# RECORDS SUPPLIED

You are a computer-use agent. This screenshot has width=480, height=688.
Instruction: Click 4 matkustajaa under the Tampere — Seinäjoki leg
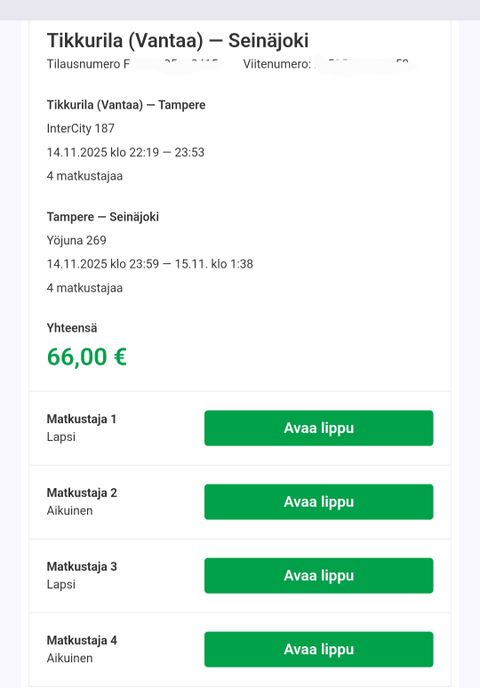point(85,288)
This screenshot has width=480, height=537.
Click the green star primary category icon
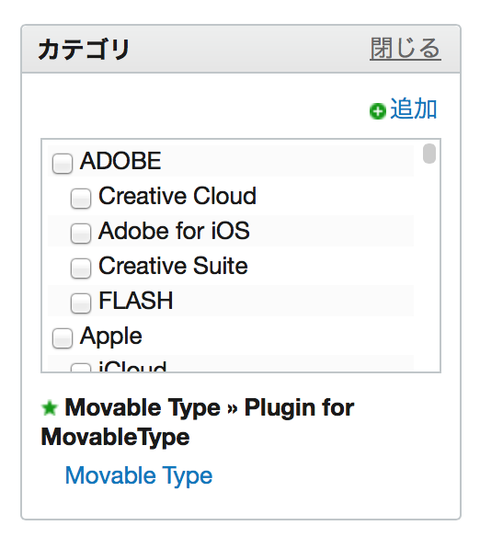50,408
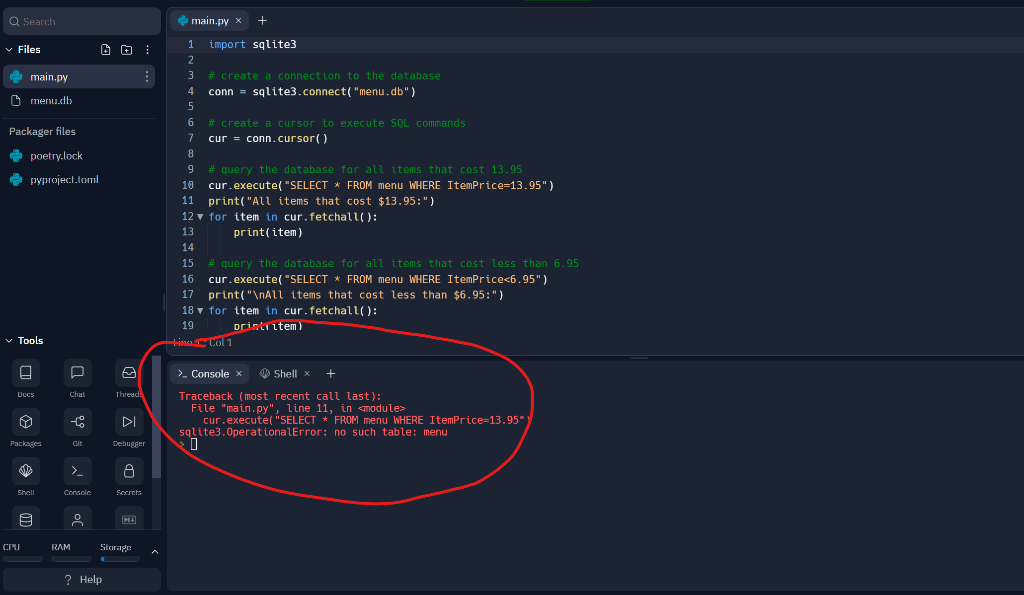Screen dimensions: 1024x595
Task: Open the Console tool icon
Action: coord(77,471)
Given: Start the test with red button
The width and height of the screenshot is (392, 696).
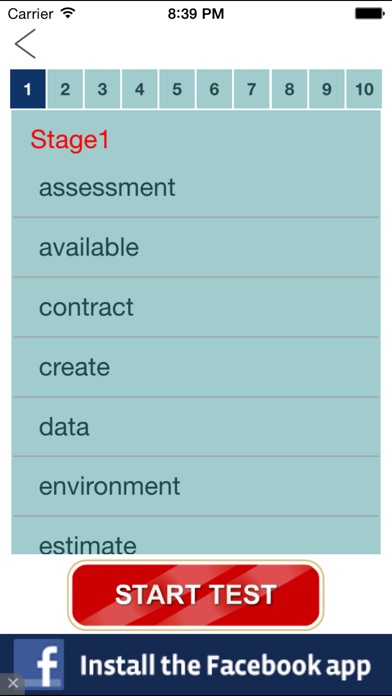Looking at the screenshot, I should click(x=196, y=595).
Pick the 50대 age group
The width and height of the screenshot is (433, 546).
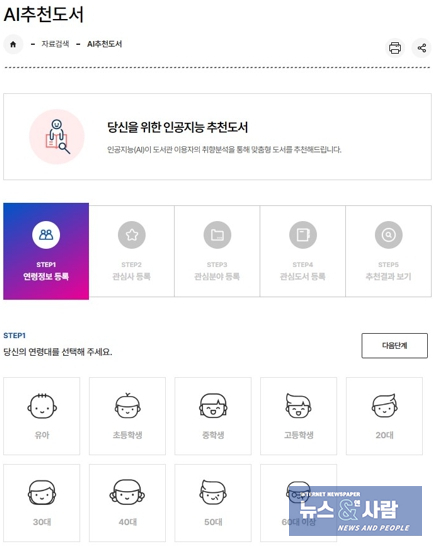click(213, 503)
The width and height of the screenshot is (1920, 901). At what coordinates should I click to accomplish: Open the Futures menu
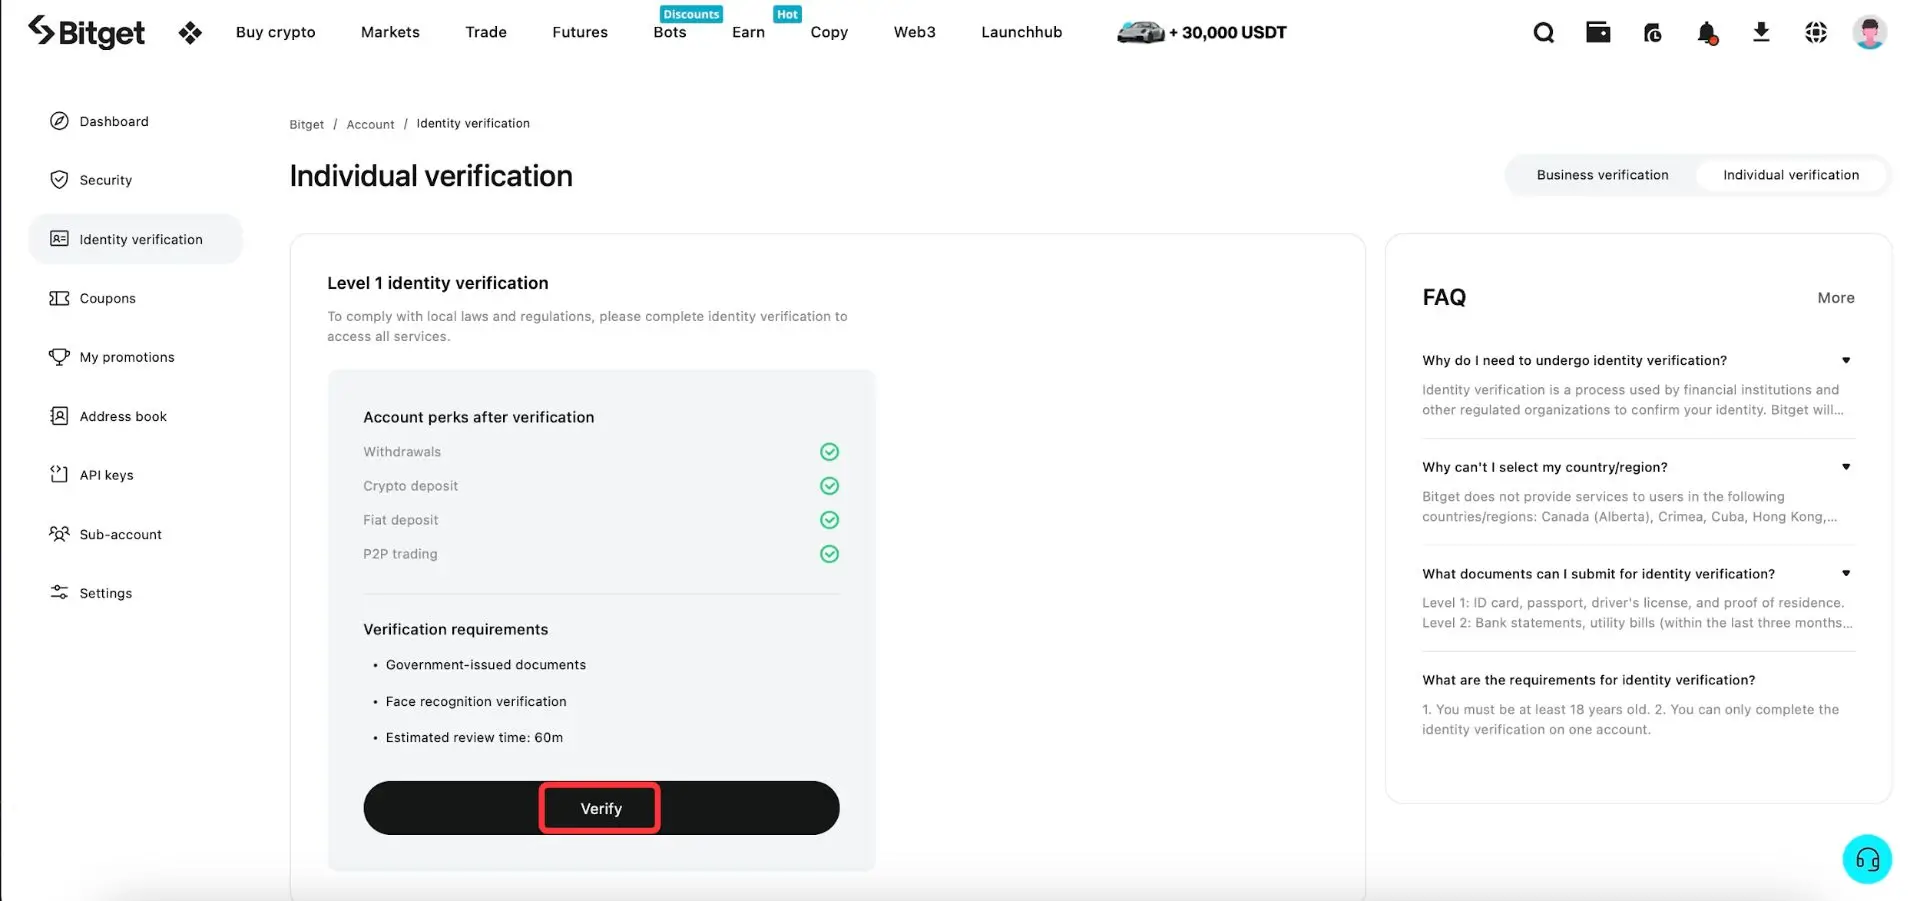click(x=579, y=33)
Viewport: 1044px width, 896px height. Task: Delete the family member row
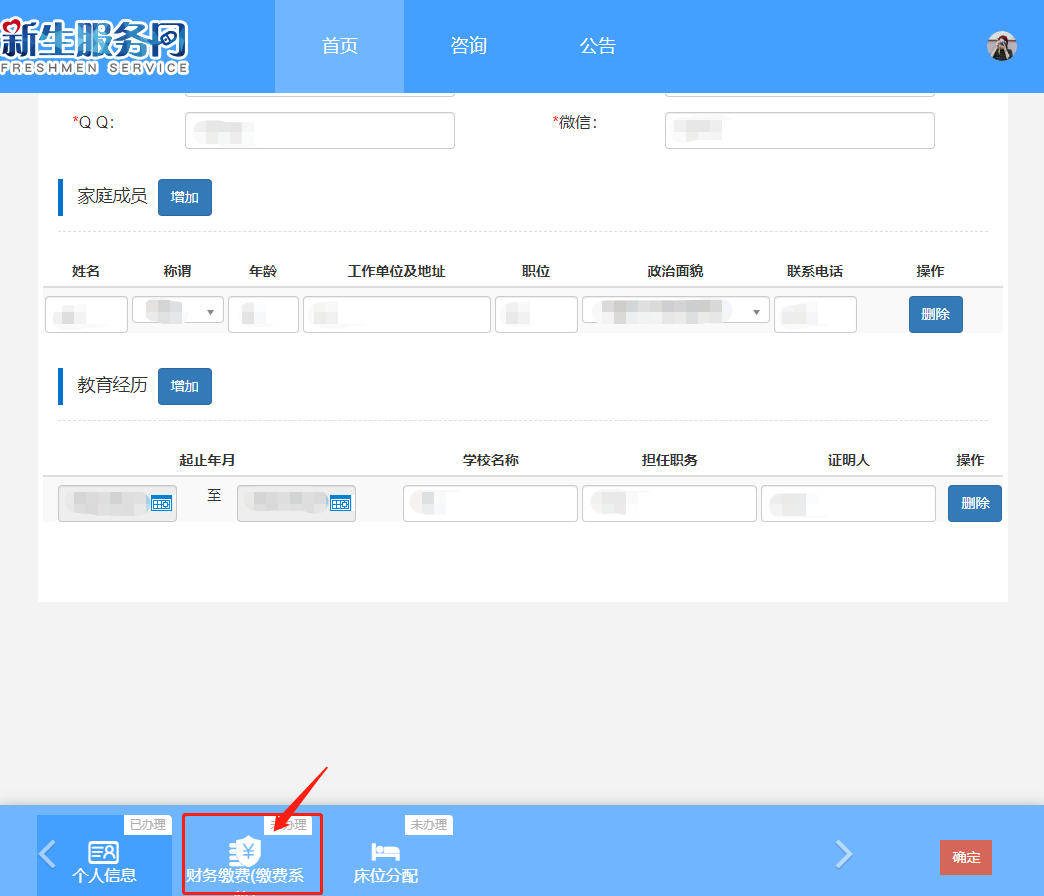935,314
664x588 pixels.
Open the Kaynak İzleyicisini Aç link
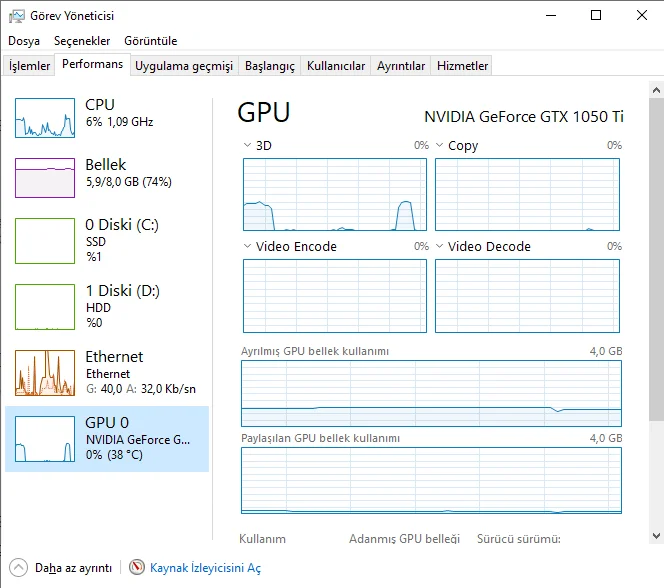pos(205,568)
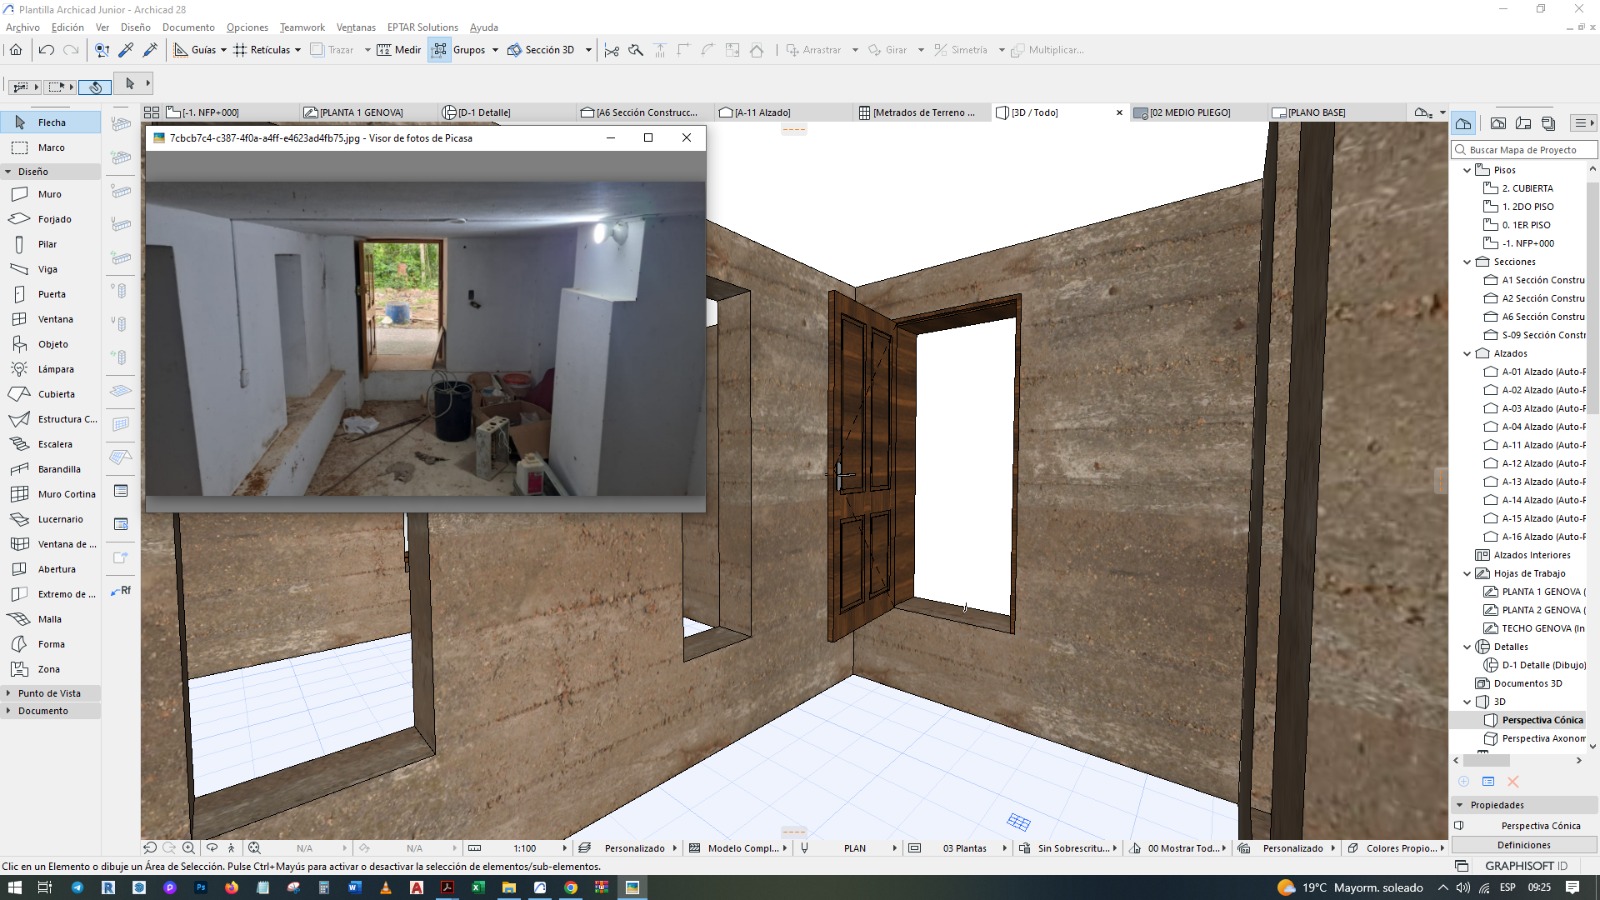The width and height of the screenshot is (1600, 900).
Task: Expand the Punto de Vista section
Action: point(50,693)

# THE PROBLEM
Search the entries above for the string "This", and report each line where it occurs.

# TASK RESPONSE
You are a computer-use agent. This screenshot has width=480, height=688.
This screenshot has width=480, height=537.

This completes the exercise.